> What to work on: Reproduce the listing below word for word, from its first line up to and including the line that contains "Looking at the image, I should click on (114, 468).".

Collected data entries
################

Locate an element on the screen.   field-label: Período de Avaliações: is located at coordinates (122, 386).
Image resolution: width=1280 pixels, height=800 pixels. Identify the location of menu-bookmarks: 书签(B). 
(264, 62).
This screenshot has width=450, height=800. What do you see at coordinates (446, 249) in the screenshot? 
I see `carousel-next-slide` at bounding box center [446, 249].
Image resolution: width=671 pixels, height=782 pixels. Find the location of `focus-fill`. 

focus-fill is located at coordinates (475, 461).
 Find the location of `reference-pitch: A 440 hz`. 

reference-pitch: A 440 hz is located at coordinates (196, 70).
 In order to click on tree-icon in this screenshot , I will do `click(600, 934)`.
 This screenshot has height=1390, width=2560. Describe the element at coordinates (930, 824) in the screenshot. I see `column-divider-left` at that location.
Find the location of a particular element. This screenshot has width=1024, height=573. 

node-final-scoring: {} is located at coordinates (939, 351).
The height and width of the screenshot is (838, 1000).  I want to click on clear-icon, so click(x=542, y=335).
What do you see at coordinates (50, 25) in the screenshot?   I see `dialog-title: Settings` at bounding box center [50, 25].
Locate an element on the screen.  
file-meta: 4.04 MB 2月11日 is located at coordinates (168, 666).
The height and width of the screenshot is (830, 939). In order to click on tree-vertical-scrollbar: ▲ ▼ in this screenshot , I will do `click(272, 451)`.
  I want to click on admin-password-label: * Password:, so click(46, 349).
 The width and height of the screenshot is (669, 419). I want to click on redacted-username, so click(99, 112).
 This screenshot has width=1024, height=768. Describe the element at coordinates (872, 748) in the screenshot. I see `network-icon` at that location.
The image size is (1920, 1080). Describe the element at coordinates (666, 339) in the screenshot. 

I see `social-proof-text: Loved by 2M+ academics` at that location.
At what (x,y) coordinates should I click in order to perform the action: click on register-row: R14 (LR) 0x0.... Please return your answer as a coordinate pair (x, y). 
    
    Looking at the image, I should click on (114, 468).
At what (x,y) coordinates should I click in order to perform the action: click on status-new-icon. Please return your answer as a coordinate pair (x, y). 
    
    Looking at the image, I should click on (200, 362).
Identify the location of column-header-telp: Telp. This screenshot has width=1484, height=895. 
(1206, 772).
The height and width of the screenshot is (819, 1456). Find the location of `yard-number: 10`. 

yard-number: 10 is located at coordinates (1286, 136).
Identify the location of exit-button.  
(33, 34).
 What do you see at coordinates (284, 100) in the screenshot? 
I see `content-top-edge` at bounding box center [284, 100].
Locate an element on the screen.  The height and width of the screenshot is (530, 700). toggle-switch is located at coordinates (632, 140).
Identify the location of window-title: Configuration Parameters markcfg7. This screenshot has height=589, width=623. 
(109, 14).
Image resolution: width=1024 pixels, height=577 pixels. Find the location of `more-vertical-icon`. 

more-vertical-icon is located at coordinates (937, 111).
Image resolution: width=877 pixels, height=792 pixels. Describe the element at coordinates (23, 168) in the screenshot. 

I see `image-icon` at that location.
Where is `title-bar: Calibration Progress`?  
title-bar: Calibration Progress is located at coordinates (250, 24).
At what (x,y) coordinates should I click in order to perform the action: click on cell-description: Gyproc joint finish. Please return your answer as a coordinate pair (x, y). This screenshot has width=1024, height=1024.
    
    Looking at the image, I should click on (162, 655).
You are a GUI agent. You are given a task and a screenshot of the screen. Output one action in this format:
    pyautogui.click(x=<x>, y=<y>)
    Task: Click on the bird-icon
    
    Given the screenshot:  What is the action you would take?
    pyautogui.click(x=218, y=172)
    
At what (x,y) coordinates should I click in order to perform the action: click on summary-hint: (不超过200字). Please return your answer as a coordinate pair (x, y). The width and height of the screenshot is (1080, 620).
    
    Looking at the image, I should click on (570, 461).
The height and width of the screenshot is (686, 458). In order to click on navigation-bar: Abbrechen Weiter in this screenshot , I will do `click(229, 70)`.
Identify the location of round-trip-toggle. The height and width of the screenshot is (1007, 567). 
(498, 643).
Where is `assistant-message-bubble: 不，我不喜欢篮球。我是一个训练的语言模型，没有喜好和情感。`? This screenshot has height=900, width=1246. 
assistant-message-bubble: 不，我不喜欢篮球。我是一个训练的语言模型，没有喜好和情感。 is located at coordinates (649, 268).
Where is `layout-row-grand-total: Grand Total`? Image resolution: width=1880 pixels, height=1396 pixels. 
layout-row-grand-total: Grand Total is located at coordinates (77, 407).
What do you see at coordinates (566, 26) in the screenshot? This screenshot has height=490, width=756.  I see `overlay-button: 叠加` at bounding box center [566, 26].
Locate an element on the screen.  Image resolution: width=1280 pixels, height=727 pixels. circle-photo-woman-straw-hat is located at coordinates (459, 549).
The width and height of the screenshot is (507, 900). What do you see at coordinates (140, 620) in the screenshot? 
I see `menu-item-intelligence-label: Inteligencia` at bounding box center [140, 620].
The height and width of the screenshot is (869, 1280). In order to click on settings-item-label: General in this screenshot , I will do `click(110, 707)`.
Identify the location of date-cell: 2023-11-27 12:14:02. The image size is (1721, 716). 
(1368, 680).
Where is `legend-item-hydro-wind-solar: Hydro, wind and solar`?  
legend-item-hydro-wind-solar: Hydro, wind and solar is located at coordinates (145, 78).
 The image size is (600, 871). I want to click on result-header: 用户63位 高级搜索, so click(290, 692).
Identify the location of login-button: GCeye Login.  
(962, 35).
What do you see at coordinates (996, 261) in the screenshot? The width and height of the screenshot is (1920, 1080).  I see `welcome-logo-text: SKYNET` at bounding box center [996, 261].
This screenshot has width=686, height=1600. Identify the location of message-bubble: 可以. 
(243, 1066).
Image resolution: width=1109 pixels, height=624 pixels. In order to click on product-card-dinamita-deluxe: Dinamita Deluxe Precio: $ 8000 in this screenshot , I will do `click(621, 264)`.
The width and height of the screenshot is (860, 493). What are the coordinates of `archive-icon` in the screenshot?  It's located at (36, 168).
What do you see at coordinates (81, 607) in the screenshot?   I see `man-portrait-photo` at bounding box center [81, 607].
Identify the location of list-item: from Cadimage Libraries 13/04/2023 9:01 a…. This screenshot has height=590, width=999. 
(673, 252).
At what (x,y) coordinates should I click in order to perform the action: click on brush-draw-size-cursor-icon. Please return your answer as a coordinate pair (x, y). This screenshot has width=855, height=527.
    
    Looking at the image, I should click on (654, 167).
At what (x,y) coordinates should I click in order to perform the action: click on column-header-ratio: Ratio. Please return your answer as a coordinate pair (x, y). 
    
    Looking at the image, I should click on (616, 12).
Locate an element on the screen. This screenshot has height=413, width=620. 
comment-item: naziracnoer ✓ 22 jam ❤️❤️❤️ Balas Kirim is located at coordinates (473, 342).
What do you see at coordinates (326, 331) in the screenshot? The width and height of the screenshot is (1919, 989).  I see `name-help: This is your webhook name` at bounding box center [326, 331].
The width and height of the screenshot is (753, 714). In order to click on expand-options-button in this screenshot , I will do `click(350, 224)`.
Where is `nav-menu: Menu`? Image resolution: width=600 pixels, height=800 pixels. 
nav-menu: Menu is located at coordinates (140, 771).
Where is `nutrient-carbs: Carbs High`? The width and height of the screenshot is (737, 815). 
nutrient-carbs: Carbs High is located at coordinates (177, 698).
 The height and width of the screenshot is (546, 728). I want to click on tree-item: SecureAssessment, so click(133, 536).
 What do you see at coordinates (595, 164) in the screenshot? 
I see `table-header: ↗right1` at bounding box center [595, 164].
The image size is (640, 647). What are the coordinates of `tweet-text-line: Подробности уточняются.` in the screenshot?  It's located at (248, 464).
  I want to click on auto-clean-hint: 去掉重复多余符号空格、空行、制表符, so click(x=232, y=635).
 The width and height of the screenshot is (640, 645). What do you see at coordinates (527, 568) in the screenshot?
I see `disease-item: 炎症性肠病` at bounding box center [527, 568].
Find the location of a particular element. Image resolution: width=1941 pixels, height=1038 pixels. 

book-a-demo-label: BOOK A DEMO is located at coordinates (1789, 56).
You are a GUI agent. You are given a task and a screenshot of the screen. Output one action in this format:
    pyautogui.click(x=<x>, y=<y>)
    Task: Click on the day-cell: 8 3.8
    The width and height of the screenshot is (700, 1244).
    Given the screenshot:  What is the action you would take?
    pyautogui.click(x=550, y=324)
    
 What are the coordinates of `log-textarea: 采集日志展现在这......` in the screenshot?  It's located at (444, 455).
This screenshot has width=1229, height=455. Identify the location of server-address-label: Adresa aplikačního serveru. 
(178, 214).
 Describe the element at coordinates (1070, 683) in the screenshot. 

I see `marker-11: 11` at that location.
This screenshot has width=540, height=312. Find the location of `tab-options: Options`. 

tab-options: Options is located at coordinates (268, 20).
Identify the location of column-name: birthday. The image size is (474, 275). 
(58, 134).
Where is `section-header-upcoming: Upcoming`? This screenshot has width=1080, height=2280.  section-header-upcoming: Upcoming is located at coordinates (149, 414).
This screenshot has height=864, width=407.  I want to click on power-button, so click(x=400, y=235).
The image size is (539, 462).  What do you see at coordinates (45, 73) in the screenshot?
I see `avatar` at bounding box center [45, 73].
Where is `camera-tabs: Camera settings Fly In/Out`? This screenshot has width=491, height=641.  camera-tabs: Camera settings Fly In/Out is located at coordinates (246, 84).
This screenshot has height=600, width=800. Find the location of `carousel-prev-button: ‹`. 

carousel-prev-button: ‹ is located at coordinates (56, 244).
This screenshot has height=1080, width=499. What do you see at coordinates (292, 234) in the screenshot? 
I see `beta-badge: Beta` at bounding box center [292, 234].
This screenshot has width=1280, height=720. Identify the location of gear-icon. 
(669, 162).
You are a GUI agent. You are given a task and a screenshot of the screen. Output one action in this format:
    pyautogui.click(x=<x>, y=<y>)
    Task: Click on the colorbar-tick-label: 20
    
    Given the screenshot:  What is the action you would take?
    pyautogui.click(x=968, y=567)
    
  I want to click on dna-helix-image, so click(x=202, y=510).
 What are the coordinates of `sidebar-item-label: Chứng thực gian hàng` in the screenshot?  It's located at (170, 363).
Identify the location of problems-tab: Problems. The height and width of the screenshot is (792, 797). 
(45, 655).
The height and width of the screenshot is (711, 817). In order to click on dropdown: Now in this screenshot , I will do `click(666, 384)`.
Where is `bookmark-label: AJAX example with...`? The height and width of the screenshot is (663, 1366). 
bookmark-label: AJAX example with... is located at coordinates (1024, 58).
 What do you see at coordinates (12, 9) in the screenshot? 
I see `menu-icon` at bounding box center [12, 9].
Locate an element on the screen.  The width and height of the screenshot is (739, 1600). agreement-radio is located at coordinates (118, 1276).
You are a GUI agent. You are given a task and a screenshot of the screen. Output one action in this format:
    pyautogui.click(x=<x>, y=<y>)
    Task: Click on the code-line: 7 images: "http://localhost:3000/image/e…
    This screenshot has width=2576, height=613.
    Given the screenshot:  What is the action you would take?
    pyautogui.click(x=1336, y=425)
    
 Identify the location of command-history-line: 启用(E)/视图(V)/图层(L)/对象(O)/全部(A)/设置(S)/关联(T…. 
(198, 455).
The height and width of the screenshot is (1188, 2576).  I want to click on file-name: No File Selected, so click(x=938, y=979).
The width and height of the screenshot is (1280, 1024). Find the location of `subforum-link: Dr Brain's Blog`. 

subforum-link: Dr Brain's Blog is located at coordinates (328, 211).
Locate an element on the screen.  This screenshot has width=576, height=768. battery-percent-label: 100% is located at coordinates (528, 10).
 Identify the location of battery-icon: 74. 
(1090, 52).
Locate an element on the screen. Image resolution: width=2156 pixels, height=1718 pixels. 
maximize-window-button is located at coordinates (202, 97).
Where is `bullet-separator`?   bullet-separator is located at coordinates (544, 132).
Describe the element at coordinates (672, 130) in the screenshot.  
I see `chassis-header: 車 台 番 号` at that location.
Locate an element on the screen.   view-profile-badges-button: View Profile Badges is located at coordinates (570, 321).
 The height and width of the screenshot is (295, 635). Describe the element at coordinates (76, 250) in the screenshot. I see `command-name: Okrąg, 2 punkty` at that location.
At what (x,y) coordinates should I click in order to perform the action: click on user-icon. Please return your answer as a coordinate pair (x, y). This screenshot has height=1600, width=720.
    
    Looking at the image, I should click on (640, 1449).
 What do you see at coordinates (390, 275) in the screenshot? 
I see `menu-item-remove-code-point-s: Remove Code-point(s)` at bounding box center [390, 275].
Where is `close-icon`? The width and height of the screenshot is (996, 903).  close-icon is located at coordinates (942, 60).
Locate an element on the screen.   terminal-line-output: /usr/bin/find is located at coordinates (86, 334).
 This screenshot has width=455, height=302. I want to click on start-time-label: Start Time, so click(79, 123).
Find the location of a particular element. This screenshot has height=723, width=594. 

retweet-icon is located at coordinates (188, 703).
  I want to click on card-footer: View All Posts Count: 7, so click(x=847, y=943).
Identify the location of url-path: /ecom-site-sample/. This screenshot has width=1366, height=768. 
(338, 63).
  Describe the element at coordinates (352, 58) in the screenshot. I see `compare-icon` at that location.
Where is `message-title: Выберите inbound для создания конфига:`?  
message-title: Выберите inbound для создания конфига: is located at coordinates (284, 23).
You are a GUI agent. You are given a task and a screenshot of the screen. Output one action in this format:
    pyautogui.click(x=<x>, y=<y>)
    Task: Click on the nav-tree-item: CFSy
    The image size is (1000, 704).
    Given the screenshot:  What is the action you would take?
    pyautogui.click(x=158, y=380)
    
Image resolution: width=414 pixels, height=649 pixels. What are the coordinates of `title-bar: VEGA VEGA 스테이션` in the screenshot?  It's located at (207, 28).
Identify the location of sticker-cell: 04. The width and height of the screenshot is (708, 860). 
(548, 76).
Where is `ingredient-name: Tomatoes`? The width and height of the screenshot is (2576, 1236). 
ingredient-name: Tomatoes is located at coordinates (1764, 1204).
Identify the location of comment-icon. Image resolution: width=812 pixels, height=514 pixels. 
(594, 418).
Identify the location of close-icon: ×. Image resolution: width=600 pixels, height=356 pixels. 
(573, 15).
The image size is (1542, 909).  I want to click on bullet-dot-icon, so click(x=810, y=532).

################

> Solution to the problem:
Locate an element on the screen.   field-label: Período de Avaliações: is located at coordinates (122, 386).
Image resolution: width=1280 pixels, height=800 pixels. Identify the location of menu-bookmarks: 书签(B). 
(264, 62).
This screenshot has width=450, height=800. What do you see at coordinates (446, 249) in the screenshot? 
I see `carousel-next-slide` at bounding box center [446, 249].
Image resolution: width=671 pixels, height=782 pixels. Find the location of `focus-fill`. 

focus-fill is located at coordinates (475, 461).
 Find the location of `reference-pitch: A 440 hz`. 

reference-pitch: A 440 hz is located at coordinates (196, 70).
 In order to click on tree-icon in this screenshot , I will do `click(600, 934)`.
 This screenshot has height=1390, width=2560. Describe the element at coordinates (930, 824) in the screenshot. I see `column-divider-left` at that location.
Find the location of a particular element. This screenshot has width=1024, height=573. 

node-final-scoring: {} is located at coordinates (939, 351).
The height and width of the screenshot is (838, 1000).  I want to click on clear-icon, so click(x=542, y=335).
What do you see at coordinates (50, 25) in the screenshot?   I see `dialog-title: Settings` at bounding box center [50, 25].
Locate an element on the screen.  
file-meta: 4.04 MB 2月11日 is located at coordinates (168, 666).
The height and width of the screenshot is (830, 939). In order to click on tree-vertical-scrollbar: ▲ ▼ in this screenshot , I will do `click(272, 451)`.
  I want to click on admin-password-label: * Password:, so click(46, 349).
 The width and height of the screenshot is (669, 419). I want to click on redacted-username, so click(99, 112).
 This screenshot has width=1024, height=768. Describe the element at coordinates (872, 748) in the screenshot. I see `network-icon` at that location.
The image size is (1920, 1080). Describe the element at coordinates (666, 339) in the screenshot. 

I see `social-proof-text: Loved by 2M+ academics` at that location.
At what (x,y) coordinates should I click in order to perform the action: click on register-row: R14 (LR) 0x0.... Please return your answer as a coordinate pair (x, y). 
    
    Looking at the image, I should click on (114, 468).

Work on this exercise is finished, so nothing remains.